----- Data shown

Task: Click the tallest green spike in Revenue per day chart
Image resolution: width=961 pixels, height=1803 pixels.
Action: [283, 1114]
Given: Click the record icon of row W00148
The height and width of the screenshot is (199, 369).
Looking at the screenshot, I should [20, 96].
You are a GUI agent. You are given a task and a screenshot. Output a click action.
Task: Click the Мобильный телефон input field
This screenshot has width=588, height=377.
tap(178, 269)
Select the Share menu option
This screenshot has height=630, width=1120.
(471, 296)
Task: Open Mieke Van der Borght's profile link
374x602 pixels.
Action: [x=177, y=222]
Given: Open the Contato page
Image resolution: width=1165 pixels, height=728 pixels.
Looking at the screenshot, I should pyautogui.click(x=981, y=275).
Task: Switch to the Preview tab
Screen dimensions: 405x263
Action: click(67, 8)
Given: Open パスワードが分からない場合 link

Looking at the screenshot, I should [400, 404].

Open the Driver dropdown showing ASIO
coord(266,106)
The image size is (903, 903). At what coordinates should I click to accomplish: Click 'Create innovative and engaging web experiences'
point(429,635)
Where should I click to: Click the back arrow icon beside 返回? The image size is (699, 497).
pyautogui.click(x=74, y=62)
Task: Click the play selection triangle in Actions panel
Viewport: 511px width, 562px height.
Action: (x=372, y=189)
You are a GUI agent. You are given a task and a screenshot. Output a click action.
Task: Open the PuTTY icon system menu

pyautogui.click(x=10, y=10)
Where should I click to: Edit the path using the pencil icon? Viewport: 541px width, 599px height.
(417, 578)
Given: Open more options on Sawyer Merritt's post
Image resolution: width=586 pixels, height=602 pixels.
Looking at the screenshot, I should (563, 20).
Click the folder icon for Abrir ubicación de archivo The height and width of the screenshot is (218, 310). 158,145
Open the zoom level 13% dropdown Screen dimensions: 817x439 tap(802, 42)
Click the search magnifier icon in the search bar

----------

◆ Aim of the task
Each record above is to be written out again, without any change.

◆ Finished exercise
Task: Click the tallest green spike in Revenue per day chart
Image resolution: width=961 pixels, height=1803 pixels.
Action: [283, 1114]
Given: Click the record icon of row W00148
The height and width of the screenshot is (199, 369).
Looking at the screenshot, I should [20, 96].
You are a GUI agent. You are given a task and a screenshot. Output a click action.
Task: Click the Мобильный телефон input field
This screenshot has width=588, height=377.
tap(178, 269)
Select the Share menu option
This screenshot has height=630, width=1120.
(471, 296)
Task: Open Mieke Van der Borght's profile link
374x602 pixels.
Action: [x=177, y=222]
Given: Open the Contato page
Image resolution: width=1165 pixels, height=728 pixels.
Looking at the screenshot, I should pyautogui.click(x=981, y=275).
Task: Switch to the Preview tab
Screen dimensions: 405x263
Action: click(67, 8)
Given: Open パスワードが分からない場合 link

Looking at the screenshot, I should [400, 404].

Open the Driver dropdown showing ASIO
coord(266,106)
The image size is (903, 903). At what coordinates should I click to accomplish: Click 'Create innovative and engaging web experiences'
point(429,635)
Where should I click to: Click the back arrow icon beside 返回? The image size is (699, 497).
pyautogui.click(x=74, y=62)
Task: Click the play selection triangle in Actions panel
Viewport: 511px width, 562px height.
Action: (x=372, y=189)
You are a GUI agent. You are given a task and a screenshot. Output a click action.
Task: Open the PuTTY icon system menu

pyautogui.click(x=10, y=10)
Where should I click to: Edit the path using the pencil icon? Viewport: 541px width, 599px height.
(417, 578)
Given: Open more options on Sawyer Merritt's post
Image resolution: width=586 pixels, height=602 pixels.
Looking at the screenshot, I should (563, 20).
Click the folder icon for Abrir ubicación de archivo The height and width of the screenshot is (218, 310). 158,145
Open the zoom level 13% dropdown Screen dimensions: 817x439 tap(802, 42)
Click the search magnifier icon in the search bar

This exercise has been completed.